Labour has become an increasingly big issue for terminal operators.
2022 saw strikes in the UK, Germany and France, while on the US west coast, contract negotiations rumbled on for more than a year, threatening to break out into full-scale action.
This may have been averted in that location, but further north in Canada, International Longshore and Warehouse Union members had since gone on strike at the time of writing, paralysing the ports of Prince Rupert and Vancouver, demonstrating the continuing relevance of labour in the terminal.
Nevertheless, terminals will use this lull in demand for their services to push ahead with digitalisation and efficiency gains in an effort to reduce costs.
For those that can afford it, there will be continued moves to automation, although the jury remains out on the benefits.
“Terminals want to reduce the workforce and handle more teus per employee,” said Hamburg Port Consulting managing director Nils Kemme.
“Some are still thinking about capacity gains, but that depends on the starting point.”
He warned that developing automated terminals was far more expensive than manual ones and that the investment case was not necessarily obvious.

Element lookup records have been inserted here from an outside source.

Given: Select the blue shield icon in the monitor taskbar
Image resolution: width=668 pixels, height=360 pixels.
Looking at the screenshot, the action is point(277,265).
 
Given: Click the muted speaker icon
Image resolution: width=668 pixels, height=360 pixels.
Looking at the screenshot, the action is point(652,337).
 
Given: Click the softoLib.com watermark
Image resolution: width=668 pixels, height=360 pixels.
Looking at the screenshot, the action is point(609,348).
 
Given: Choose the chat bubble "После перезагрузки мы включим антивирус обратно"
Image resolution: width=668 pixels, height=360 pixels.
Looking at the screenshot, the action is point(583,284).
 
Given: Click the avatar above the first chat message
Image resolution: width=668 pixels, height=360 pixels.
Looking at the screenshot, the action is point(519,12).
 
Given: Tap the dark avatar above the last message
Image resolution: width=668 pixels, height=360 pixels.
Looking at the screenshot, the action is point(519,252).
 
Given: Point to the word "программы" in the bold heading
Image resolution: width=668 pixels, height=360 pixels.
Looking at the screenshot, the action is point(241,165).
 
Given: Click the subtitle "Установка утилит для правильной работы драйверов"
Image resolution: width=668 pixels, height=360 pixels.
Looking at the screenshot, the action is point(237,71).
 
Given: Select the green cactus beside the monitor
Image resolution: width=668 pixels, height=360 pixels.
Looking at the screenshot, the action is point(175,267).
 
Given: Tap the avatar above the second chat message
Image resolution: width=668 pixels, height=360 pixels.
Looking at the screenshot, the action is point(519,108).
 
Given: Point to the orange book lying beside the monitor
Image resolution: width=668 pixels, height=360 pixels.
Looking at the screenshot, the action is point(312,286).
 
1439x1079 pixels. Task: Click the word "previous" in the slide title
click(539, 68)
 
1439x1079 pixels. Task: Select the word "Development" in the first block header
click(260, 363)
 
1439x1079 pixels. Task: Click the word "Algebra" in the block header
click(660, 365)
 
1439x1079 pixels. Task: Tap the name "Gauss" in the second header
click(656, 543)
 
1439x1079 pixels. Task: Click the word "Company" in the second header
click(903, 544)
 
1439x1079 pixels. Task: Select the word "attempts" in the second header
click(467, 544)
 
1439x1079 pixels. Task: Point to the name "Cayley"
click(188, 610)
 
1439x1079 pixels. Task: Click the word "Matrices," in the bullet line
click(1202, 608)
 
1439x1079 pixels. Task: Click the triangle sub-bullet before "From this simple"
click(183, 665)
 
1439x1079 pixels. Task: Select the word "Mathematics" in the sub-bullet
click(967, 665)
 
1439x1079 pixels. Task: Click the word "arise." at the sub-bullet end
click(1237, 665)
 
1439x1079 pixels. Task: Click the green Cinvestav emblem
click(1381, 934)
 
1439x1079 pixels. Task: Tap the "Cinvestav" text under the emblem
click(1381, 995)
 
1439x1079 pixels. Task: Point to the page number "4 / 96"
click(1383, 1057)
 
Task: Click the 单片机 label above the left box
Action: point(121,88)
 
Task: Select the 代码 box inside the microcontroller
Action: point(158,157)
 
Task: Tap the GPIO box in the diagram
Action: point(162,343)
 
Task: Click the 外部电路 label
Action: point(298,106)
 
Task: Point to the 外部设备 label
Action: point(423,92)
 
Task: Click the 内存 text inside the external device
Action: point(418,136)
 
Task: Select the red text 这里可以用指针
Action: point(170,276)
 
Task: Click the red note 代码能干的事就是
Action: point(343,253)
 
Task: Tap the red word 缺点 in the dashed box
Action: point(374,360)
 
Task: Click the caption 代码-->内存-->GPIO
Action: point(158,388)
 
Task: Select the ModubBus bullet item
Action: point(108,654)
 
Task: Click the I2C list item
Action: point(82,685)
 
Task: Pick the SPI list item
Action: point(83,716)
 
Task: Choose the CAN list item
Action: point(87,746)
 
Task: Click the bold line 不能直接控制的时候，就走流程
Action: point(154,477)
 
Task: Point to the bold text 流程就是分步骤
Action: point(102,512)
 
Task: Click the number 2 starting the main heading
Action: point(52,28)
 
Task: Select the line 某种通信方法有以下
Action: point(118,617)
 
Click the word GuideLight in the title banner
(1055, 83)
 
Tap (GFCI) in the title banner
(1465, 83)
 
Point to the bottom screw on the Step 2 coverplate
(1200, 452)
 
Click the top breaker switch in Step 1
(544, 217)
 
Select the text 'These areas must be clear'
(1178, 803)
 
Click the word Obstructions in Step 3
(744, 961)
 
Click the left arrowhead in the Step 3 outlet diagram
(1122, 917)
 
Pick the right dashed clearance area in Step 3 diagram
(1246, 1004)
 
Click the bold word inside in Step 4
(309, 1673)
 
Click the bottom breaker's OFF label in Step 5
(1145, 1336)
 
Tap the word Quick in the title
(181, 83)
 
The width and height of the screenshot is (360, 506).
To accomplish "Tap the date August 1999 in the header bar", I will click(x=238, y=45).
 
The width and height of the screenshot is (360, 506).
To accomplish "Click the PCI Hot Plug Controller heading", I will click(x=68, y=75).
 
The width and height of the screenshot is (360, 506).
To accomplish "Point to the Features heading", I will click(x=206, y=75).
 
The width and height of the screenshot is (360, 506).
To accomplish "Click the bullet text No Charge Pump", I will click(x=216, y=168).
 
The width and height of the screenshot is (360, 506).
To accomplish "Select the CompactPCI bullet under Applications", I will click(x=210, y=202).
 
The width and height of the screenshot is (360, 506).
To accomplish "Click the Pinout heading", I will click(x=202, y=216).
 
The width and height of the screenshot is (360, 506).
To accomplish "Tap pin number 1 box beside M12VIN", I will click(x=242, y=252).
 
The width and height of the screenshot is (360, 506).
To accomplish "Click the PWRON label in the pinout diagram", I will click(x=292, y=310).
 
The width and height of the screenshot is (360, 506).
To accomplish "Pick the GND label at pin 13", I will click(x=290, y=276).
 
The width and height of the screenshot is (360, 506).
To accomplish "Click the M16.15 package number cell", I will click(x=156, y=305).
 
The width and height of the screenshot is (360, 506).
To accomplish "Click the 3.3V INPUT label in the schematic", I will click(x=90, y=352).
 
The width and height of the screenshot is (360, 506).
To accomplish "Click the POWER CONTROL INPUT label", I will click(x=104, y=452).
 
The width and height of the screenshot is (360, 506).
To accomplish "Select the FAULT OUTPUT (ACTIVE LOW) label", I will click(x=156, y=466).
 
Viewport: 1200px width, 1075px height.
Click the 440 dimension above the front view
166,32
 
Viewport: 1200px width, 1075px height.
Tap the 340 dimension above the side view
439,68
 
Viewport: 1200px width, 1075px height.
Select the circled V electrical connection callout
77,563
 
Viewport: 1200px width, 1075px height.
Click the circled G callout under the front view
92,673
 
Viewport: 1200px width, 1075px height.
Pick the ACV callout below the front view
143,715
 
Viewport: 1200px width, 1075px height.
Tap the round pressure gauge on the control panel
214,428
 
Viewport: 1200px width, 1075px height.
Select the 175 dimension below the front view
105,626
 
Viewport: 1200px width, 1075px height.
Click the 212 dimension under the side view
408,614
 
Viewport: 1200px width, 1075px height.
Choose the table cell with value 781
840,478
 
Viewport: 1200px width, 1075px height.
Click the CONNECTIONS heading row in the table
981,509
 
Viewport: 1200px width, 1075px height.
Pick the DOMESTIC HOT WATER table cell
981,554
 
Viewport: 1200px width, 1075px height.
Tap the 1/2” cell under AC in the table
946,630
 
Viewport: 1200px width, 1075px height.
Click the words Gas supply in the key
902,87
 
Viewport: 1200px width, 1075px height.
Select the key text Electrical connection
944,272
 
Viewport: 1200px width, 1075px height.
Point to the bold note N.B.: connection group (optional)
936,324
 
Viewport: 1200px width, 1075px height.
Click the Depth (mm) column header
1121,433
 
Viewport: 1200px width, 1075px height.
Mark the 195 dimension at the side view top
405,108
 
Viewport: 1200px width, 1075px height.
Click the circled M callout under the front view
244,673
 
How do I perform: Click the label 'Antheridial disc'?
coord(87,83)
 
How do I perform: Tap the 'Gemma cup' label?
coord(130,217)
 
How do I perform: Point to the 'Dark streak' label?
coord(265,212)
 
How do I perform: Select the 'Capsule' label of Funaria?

Valuations of terminal assets have fallen since the end of the boom and for those terminal operators that need to raise cash, higher inflation and tighter monetary policy, leading to higher interest rates, had made capital raised through bonds less attractive.
Nevertheless, a report from Moody’s indicated that in the US, at least, ports still have healthy balance sheets and strong credit metrics that will help them through the cargo downturn.
“Even after a recent pullback in demand for goods, absolute cargo volumes will remain near 2019 levels, having been boosted by strong demand for goods during the height of the coronavirus pandemic and continued consumer spending,” said Moody’s Investor Services vice-president Moses Kopmar.
And the International Association of Ports and Harbours is also confident about the future of the sector, despite current headwinds.
“The noticeable upgrades being delivered to terminals in 2023 are a clear affirmation of the positive investment sentiment ports communicated to us during the Covid pandemic,” said IAPH managing director Patrick Verhoeven.